- Assignment
Show every line of the material that follows in which the word "color" occurs.

- Given records
--*--

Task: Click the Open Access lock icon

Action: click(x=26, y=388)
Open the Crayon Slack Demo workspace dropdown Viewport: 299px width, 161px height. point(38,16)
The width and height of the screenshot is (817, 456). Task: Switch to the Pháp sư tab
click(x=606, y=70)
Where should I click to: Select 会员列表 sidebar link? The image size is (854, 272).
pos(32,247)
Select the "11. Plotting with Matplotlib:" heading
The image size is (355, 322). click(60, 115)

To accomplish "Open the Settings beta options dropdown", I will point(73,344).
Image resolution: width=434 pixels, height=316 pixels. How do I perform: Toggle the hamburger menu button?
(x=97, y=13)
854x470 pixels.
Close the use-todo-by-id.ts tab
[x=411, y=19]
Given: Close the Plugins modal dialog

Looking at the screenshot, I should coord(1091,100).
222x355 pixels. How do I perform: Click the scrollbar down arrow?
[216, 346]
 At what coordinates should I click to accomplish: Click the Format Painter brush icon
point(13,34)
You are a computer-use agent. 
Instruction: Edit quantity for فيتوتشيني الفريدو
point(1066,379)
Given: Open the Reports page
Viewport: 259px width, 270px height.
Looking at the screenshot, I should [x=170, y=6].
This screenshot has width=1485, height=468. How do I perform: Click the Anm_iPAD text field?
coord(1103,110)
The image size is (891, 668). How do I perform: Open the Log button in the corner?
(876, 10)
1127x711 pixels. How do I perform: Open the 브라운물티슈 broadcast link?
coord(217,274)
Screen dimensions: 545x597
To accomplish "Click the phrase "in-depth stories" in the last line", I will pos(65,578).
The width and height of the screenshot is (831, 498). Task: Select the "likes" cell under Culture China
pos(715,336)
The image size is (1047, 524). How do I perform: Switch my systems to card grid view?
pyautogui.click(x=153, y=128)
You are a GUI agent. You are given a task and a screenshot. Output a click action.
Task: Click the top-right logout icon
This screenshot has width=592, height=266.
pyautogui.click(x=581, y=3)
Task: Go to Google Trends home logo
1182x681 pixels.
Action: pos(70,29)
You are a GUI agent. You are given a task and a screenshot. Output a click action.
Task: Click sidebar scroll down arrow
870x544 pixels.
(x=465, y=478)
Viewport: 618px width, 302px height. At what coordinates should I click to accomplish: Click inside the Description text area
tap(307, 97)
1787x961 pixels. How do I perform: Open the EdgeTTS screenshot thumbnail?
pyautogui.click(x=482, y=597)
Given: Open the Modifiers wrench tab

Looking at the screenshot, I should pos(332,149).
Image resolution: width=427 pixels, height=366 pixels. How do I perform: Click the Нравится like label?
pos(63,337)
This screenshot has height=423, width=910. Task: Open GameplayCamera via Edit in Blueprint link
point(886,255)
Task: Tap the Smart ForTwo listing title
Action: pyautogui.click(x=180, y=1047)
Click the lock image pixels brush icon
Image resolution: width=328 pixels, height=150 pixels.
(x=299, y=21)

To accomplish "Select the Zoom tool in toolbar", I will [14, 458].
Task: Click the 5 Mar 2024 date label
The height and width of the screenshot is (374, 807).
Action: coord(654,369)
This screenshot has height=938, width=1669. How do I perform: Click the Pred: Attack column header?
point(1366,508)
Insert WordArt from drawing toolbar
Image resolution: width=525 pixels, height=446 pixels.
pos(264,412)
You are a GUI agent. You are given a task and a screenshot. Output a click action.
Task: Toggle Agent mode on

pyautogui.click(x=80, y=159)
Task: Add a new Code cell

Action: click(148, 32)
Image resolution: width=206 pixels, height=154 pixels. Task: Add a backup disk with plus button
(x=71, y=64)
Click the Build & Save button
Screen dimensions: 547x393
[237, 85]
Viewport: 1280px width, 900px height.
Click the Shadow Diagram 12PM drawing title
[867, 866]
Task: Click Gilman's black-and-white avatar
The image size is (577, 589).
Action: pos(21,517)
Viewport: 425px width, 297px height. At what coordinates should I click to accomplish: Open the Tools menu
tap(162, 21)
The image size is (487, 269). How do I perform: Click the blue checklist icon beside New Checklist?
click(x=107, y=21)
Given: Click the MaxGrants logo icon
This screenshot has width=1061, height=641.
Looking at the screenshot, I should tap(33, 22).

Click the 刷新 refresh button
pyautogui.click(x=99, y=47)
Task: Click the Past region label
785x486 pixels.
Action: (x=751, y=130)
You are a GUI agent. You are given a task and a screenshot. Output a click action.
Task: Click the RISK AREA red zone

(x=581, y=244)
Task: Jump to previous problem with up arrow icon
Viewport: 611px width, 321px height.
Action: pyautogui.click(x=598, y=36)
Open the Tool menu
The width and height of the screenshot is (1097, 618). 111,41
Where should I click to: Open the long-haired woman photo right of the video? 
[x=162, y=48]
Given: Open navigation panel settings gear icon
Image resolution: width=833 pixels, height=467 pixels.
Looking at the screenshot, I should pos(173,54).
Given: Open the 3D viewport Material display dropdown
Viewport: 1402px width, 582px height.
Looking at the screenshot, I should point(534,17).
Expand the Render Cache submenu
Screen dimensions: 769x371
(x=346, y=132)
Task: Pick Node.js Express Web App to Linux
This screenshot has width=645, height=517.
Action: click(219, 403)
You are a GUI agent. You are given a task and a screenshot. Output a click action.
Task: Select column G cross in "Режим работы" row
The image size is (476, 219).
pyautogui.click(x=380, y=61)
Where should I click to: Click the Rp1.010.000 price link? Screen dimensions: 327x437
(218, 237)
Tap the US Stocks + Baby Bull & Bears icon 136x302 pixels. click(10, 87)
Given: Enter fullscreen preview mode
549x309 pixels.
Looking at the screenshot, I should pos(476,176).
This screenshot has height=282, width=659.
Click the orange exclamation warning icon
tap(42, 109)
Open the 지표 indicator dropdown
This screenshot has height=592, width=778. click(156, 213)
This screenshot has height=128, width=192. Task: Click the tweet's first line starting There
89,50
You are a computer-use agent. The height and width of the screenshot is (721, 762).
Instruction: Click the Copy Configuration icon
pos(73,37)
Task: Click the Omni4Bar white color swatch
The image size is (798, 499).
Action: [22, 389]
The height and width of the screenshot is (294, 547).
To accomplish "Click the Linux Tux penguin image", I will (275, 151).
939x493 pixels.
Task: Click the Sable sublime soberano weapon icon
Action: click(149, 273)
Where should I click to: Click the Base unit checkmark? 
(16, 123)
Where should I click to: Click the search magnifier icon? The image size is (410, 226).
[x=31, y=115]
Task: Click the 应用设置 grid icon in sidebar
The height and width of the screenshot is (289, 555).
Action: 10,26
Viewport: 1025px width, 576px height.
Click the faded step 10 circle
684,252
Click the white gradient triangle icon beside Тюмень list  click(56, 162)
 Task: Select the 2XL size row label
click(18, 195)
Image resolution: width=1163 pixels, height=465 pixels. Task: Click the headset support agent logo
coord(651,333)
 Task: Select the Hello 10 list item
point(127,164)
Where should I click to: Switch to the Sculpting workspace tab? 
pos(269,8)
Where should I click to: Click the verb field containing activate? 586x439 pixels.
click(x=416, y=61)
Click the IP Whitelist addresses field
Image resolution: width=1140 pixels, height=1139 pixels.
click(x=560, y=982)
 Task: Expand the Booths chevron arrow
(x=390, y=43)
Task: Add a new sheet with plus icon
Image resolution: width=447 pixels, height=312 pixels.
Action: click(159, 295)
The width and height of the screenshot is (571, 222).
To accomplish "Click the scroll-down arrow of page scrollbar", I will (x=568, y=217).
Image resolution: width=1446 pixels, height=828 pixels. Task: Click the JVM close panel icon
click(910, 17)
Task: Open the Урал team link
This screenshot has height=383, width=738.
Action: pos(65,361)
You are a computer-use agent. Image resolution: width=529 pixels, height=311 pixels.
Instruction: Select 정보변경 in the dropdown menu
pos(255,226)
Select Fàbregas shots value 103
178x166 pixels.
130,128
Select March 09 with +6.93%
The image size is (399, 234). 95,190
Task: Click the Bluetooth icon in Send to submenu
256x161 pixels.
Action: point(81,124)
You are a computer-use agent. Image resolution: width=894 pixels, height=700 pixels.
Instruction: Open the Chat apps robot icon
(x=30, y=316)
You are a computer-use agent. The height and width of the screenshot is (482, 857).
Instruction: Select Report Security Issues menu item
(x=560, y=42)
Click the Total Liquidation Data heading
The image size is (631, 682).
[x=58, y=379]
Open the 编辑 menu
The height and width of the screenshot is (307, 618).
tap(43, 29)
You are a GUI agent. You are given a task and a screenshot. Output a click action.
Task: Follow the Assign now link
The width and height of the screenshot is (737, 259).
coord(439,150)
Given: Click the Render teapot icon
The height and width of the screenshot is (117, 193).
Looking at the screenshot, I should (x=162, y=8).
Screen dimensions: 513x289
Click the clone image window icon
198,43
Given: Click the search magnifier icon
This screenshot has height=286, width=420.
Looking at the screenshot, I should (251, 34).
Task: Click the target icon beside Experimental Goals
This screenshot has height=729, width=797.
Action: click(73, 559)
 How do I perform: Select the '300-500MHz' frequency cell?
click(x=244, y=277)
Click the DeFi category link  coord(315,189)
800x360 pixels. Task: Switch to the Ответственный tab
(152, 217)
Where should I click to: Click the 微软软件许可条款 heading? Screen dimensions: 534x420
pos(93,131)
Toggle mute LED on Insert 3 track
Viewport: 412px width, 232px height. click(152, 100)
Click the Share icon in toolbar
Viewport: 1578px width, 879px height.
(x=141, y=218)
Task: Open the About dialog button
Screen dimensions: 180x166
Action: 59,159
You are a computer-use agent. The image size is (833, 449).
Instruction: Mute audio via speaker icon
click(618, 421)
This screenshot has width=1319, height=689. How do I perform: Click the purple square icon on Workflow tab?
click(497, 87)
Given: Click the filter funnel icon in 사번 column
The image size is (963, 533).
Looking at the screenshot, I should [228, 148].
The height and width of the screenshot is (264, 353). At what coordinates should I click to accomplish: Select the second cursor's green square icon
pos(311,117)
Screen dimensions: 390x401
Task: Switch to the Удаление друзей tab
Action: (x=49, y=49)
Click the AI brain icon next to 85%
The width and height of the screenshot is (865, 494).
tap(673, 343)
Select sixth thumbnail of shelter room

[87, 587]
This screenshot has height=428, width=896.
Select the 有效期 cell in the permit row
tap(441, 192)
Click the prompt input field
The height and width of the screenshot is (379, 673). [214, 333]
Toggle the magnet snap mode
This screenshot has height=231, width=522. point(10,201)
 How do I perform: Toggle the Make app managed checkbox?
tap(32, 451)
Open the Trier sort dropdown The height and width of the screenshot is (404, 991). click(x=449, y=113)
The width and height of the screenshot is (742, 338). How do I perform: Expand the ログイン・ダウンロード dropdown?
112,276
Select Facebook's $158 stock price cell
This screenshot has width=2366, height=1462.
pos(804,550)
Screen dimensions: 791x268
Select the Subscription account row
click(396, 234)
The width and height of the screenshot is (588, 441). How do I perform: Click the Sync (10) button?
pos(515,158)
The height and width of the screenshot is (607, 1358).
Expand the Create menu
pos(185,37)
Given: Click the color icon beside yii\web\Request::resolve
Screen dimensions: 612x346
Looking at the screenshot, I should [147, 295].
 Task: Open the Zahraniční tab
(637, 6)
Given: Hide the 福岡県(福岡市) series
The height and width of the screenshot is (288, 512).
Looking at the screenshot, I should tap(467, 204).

--*--

- Response area
Task: Click the Omni4Bar white color swatch
Given: Click the color icon beside yii\web\Request::resolve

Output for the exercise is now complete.